**Your assignment**
Within the material below, transcribe exactly the lines from the one holding "Open search with" through the one holding "You are a computer-use", keeping both ends and skipping the rest.

**Data shown**
▬▬▬▬▬▬
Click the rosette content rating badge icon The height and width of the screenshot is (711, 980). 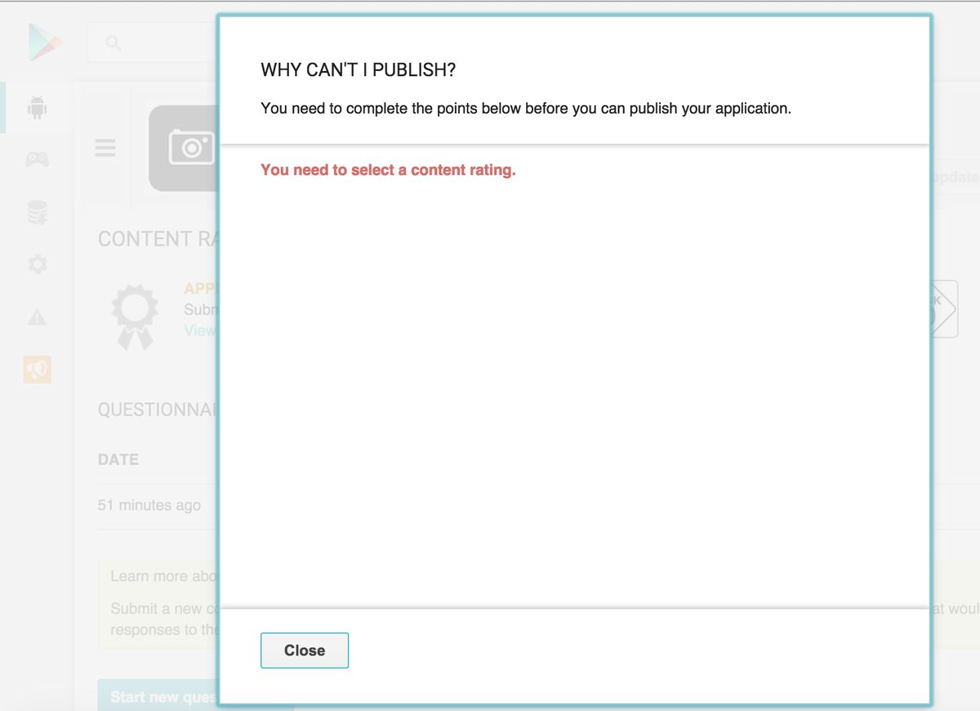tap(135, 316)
▬▬▬▬▬▬
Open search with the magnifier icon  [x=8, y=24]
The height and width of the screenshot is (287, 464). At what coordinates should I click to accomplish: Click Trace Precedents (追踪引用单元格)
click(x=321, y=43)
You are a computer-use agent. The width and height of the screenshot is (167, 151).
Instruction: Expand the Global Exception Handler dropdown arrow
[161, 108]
▬▬▬▬▬▬
**Task result**
Open search with the magnifier icon  [x=8, y=24]
The height and width of the screenshot is (287, 464). At what coordinates should I click to accomplish: Click Trace Precedents (追踪引用单元格)
click(x=321, y=43)
You are a computer-use agent. The width and height of the screenshot is (167, 151).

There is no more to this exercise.